A considerable amount of literature has been dedicated to oligometastasis, and the importance of LCT in this context has gradually been accepted [16,17,18,19,20,21]. However, various problems must be addressed before specific patients with oligometastatic NSCLC who are expected to benefit from LCT can be identified. Therefore, the present study used RPA to examine the effects and prognostic heterogeneity of LCT for oligometastatic NSCLC. Our results indicate that patients who smoked and had T3/4 oligometastatic NSCLC would not be expected to benefit from LCT. However, the EGFR status was the only molecular characteristic considered in this study. As 60 patients (13.8%) did not undergo the related test, we cannot definitively comment on the contributions of molecular features in this group of patients. Moreover, in clinical practice, patients with a history of smoking and a large lung tumor typically have squamous cell carcinoma or a tumor without driver gene mutations, which suggests the presence of an unknown molecular mechanism that should be examined in future studies.

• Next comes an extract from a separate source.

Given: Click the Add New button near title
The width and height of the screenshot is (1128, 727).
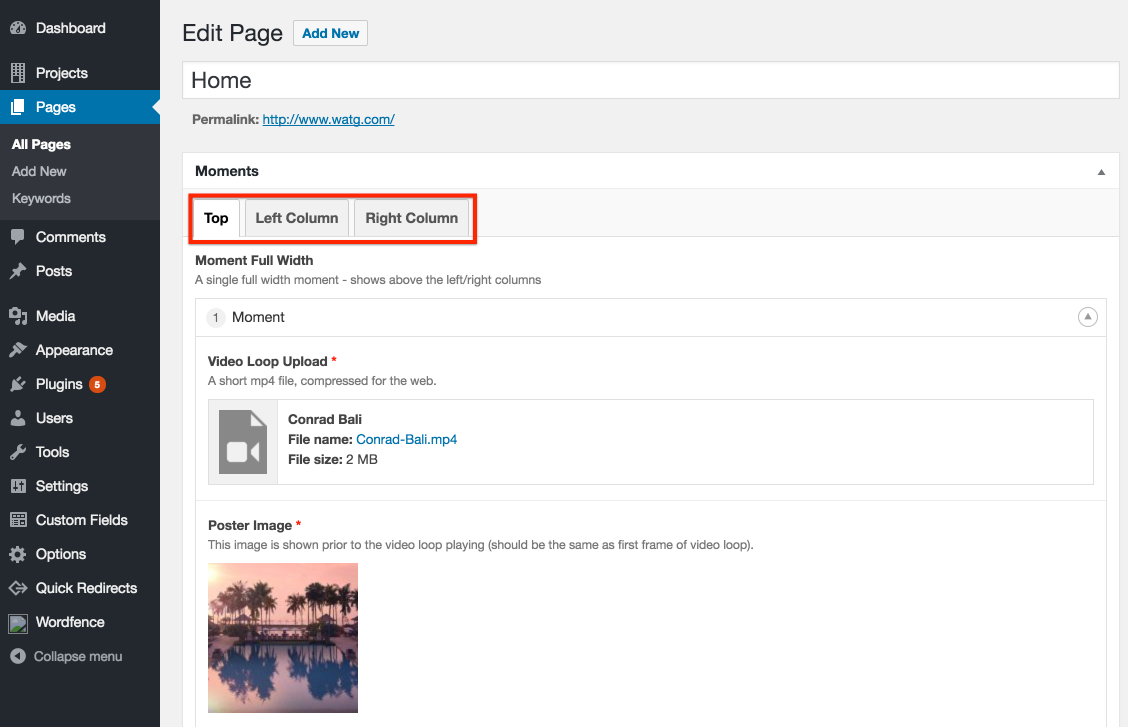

As shown in Table 1, sex characteristics were slightly imbalanced between the two datasets (p = 0.045). However, after careful consideration, we chose to accept this slight imbalance for the following reasons: 1) the relevant factors that could be affected by gender, such as pathology, EGFR status, and smoking history, were completely balanced between the two groups; 2) gender was not a statistically significant factor in the Cox regression model; 3) we believed that the slight gender difference would be acceptable and the subsequent RPA model could be verified in the two datasets; and 4) we used simple randomization in this study, which is likely to lead to this type of issue.
At the 60th ASTRO annual meeting, Professor Gomez presented the final results of a phase 2 trial that compared LCT to standard maintenance treatment or observation alone for patients with oligometastatic NSCLC. During a median follow-up period of 38.8 months (range: 28.3–61.4 months), the median OS was significantly longer in the LCT group than in the control group (41.2 months [95% CI: 18.9 months–not reached] vs. 17.0 months [10.1–39.8 months]; p = 0.017) . Interestingly, in our study, patients in Group IV had a median OS of 11.1 months, similar to that in the control group. Conversely, Group I had a median OS (42.8 months) similar to that in the LCT group. These preliminary results support our main conclusion that patients in our Group IV (smokers with T3/4 disease) may not benefit from LCT.
The present study excluded patients with pleural, pericardial, and meningeal metastasis because these metastases could not be counted separately. Moreover, evidence suggests that pleural or meningeal metastases are disease entities with unique biological behaviors. For example, Zhong et al. reported that patients with intrathoracic disseminated pT4-M1a pleural metastases had a favorable prognosis . In addition, several studies have indicated that limited surgery might be a good choice for the pleural dissemination of lung cancer [20, 24, 25]. However, meningeal metastasis, and especially leptomeningeal metastasis, is a different disease entity with a poor prognosis. Few studies have investigated the comprehensive profile of meningeal metastasis, for which no treatment strategies have been established. Li et al. recently reported that leptomeningeal metastasis was much more common in patients with EGFR-mutant NSCLC, who responded relatively well to EGFR-TKIs . Therefore, we believe that our exclusion of patients with pleural, pericardial, and meningeal metastasis was reasonable.
The present study had two major limitations. First, a retrospective design is associated with a risk of selection bias. The selection of LCT for oligometastatic patients may have been an additional source of bias. Second, censoring the data may have confounded the results of our analyses. Moreover, we intended to base the RPA tree on the most obvious prognostic differences, which could have introduced some degree of ambiguity in the categorical variables. Nevertheless, we believe that our findings may enable clinical oncologists to better select LCT for patients with oligometastatic NSCLC. We have launched a phase II study to further explore the role of LCT for oligometastatic NSCLC after first-line systemic treatment; this study commenced in 2018 (Chinese Thoracic Oncology Group, CTONG 1602).